Os defensores do Teto afirmam que é preciso cortar gastos para proteger o futuro do país. Louise discorda. Para a economista, mais investimentos nas áreas sociais é o que garante um futuro melhor a longo prazo: "Nós sabemos, nos Estados Unidos, e isso tem se mostrado empiricamente, que quando você ajuda famílias pobres, quando você melhora a educação, quando você melhora a habitação, a saúde, essas crianças se saem melhor. Elas têm uma educação melhor, estão mais saudáveis, elas fazem mais dinheiro, têm menos chances de entrarem para o crime. Você economiza dinheiro no longo prazo. Você torna a sociedade melhor, melhora o futuro. Então, essa ideia de que porque nós nos importamos com o futuro nós não podemos investir em importantes problemas sociais, não podemos investir em respostas a esses problemas, não faz o menor sentido".
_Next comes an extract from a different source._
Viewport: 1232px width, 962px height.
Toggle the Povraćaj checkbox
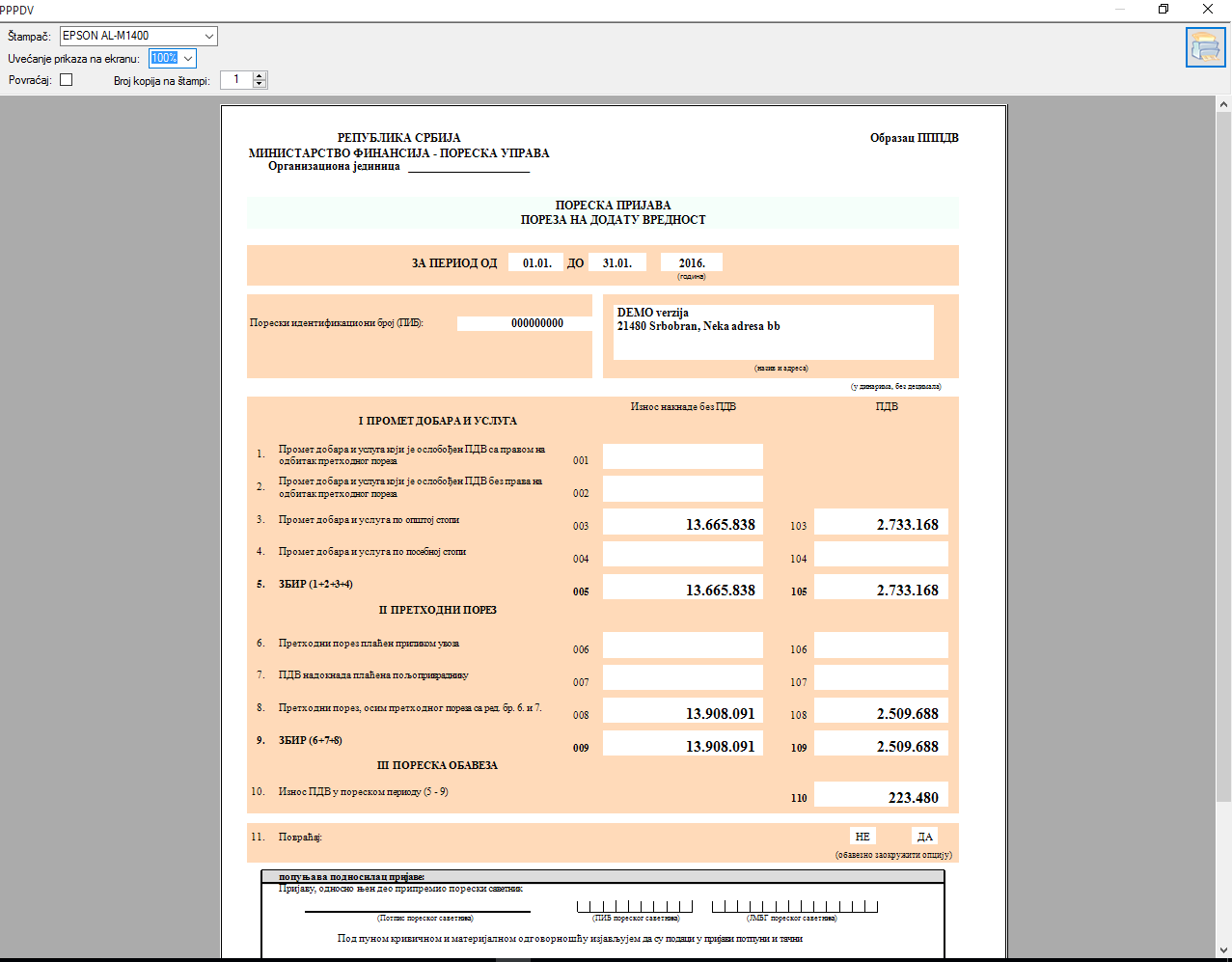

Mas para que o país não desse um calote, ambos os lados tiveram que ceder. A Casa Branca precisou aceitar algumas das exigências da oposição republicana, como a criação de novos requisitos para acessar o Food Stamps, uma espécie de auxílio alimentação dado às famílias mais pobres e pago pelo governo federal, assim como a criação de um teto de gastos do governo - deixando apenas os gastos militares e de defesa de fora.

Priscila Sousa, brasileira que serve como deputada estadual em Massachusetts, pelo Partido Democrata, criticou a tentativa dos republicanos de criar novos requisitos para o acesso ao Medicaid, programa que subsidia planos de saúde para famílias pobres nos EUA. "Olha, a questão da sobrevivência, e do cuidado médico, é uma questão de direitos humanos básicos", ela afirma, "nós escutamos situações horríveis, de diabéticos racionando remédio. Isso não faz sentido". No acordo final, a Casa Branca conseguiu manter o Medicaid como está.

Por mais que a lei tenha sido aprovada com folga, tanto na Câmara quanto no Senado, algumas figuras importantes da ala mais à esquerda do Partido Democrata foram contrárias ao acordo. O senador Bernie Sanders, que é independente mas se alia com os democratas, votou pelo "não". O mesmo fez a deputada de Nova York, Alexandria Ocasio-Cortez. Do lado republicano, os contrários vieram da ala mais à direita do partido, como o deputado Chip Roy, do Texas. Do lado democrata, a resistência ao projeto veio por conta dos cortes de gastos e limitações de investimentos, e do lado republicano por entenderem que os cortes e as limitações não foram insuficientes.

Em Massachusetts, um projeto promissor

Em entrevista ao Brasil de Fato, Danillo Sena, que também é deputado estadual em Massachusetts, afirmou não ter gostado muito do resultado final da lei. "Eu não concordo plenamente", disse o deputado, que também é brasileiro, "eu acho que até votaria contra esse projeto". Ele ressaltou o fato de ambos os senadores do estado, Elizabeth Warren e Ed Markey, ambos democratas progressistas, terem se oposto ao acordo.

Massachusetts, um dos maiores bastiões do Partido Democrata, apresentou, recentemente, uma solução diferente para investir mais nas áreas sociais sem ter que se endividar. Os eleitores do estado aprovaram, em um plebiscito de 2022, uma proposta que cria um novo imposto sobre os mais ricos, chamado popularmente de "Imposto Milionário". O projeto afirma que, além da taxação atual de 5%, aqueles que recebem mais de US$1 milhão ao ano teriam uma taxa adicional de 4%. Hoje, a legislatura estadual está debatendo como esses recursos serão alocados.  "Quem ganha mais, quem ganha muito dinheiro, é que deveria pagar um pouco mais", diz Danillo Sena, "eu acho que é uma filosofia que qualquer um compreenderia".